Jakarta, Harian – Bank Indonesia (BI) buka suara menyikapi kondisi deflasi berturut-turut yang dihadapi Indonesia selama lima bulan berturut-turut pada Mei-September 2024.
Deputi Gubernur BI Judah Agung mengatakan deflasi tidak perlu terlalu dikhawatirkan karena masih sejalan dengan target inflasi BI.
Judah mengatakan, tekanan inflasi hingga September 2024 yang sebesar 1,84% year-on-year masih sesuai target BI sekitar 2,5% plus minus 1%.
“Jadi masih dalam rentang yang bisa diterima. Kami tidak melihat ini sebagai pelemahan perekonomian kita yang berlebihan,” kata Judah Agung di Gedung BI, Jakarta, Rabu (10 Feb 2024).
Seperti diketahui, deflasi terjadi selama lima bulan berturut-turut sejak Mei 2024 sebesar 0,03% secara bulanan, kemudian berlanjut pada Juni 2024 di level 0,08%, dan Juli 2024 di level 0,18%. Kemudian pada Agustus 2024 menjadi 0,03%, dan mulai September 2024 semakin dalam menjadi 0,12%.
Meski demikian, inflasi tahunan masih sebesar 1,84% dan inflasi tahun kalender masih sebesar 0,74%.
Padahal kalau kita lihat inflasi kita akhir-akhir ini sangat stabil di kisaran 2%, dan itu masih dalam kisaran BI yaitu 2,5% plus minus 1%, kata Judah Agung.

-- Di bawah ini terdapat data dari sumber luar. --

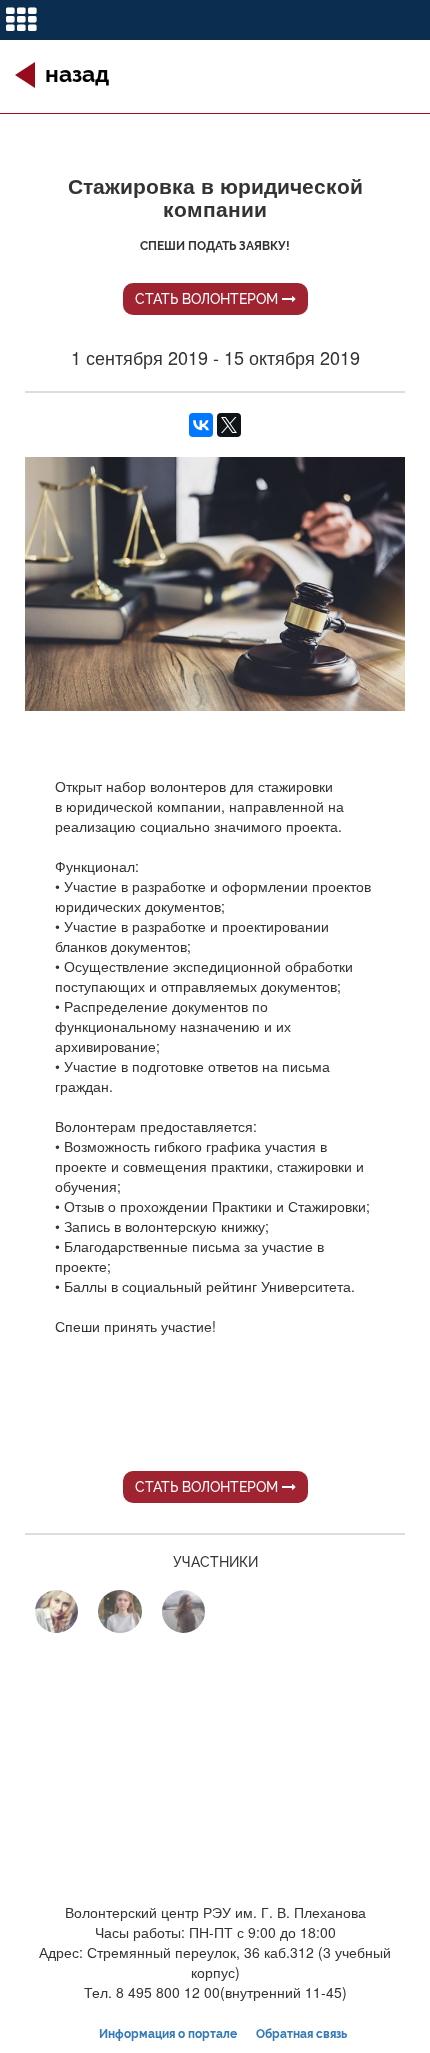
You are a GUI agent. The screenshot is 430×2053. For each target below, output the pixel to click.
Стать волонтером (208, 299)
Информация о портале (168, 2034)
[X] (229, 425)
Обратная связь (301, 2034)
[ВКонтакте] (201, 425)
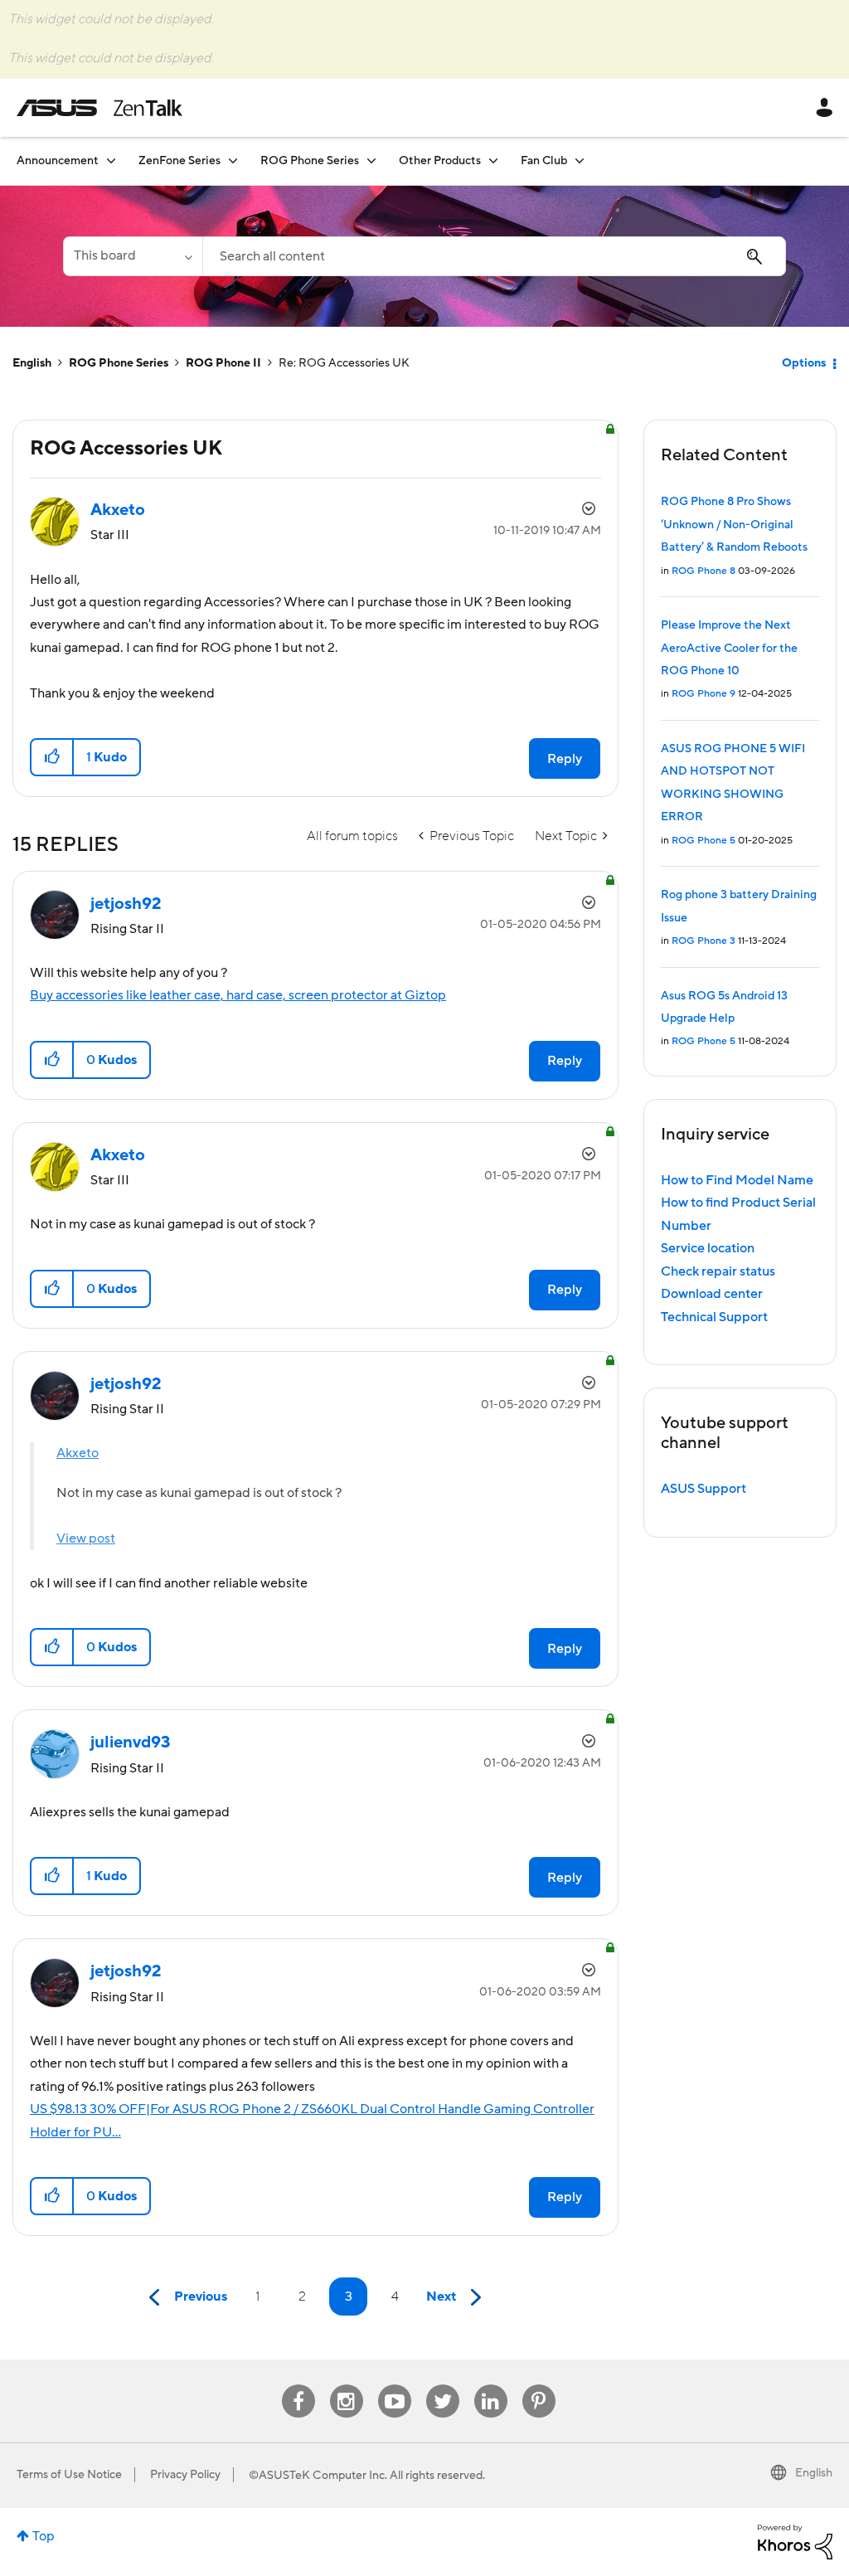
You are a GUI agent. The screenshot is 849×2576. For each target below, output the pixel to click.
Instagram (346, 2384)
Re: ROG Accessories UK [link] (344, 363)
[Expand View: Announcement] (111, 160)
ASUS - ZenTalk (99, 107)
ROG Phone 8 (703, 571)
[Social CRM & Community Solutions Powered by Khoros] (795, 2541)
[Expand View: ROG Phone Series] (371, 160)
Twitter (442, 2384)
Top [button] (43, 2536)
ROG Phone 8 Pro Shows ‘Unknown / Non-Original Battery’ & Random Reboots (734, 524)
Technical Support (714, 1317)
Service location (707, 1248)
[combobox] (494, 256)
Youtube (394, 2384)
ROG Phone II (223, 363)
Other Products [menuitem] (440, 160)
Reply (564, 759)
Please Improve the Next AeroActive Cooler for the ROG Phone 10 (729, 648)
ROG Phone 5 (703, 840)
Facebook (298, 2384)
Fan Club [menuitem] (544, 160)
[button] (53, 757)
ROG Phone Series (118, 363)
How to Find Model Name (737, 1180)
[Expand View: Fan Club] (579, 160)
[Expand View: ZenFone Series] (233, 160)
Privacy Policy (185, 2474)
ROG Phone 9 (703, 694)
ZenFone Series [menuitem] (179, 160)
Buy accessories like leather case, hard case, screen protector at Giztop (238, 995)
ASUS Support (703, 1488)
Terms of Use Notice (69, 2474)
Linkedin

Sebelumnya Plt. Kepala Badan Pusat Statistik (BPS) Amalia Adininggar Widyasanti mengatakan deflasi yang konsisten selama satu tahun kalender bukan kali pertama terjadi di Indonesia. Ia mengatakan, kondisi tersebut muncul ketika Indonesia sedang mengalami krisis mata uang (crismon) atau krisis keuangan Asia pada tahun 1998-1999.
“Tentunya jika kita melihat dan mencermati data BPS tahun 1999, pasca krisis keuangan Asia, Indonesia mengalami deflasi selama 7 bulan berturut-turut sejak Maret 1999 hingga September 1999 akibat turunnya harga beberapa barang saat itu. kata Amalia saat jumpa pers di Kantor Pusat BPS Jakarta, Selasa (10/1/2024).
Amalia mengatakan, kondisi deflasi yang konsisten muncul pada periode tersebut disebabkan oleh turunnya harga beberapa komoditas menyusul tingginya inflasi akibat depresiasi nilai tukar rupee yang cukup dalam.
Selain periode inflasi tujuh bulan berturut-turut pada tahun 1999, kata Amalia, fenomena penurunan harga di kawasan juga terjadi pada akhir tahun 2008 hingga awal tahun 2009. Penyebabnya adalah penurunan harga minyak dunia.
Deflasi berurutan juga terjadi selama tiga bulan antara Juli dan September 2020, katanya. Seperti diketahui, pada periode inilah krisis pandemi Covid-19 terjadi.
“Periode deflasi kembali terjadi pada tahun 2008-2009 yaitu pada bulan Desember 2008 hingga Januari 2009 akibat turunnya harga minyak dunia, dan pada tahun 2020 juga terjadi deflasi selama 3 bulan berturut-turut pada bulan Juli hingga September 2020,” kata Amalia.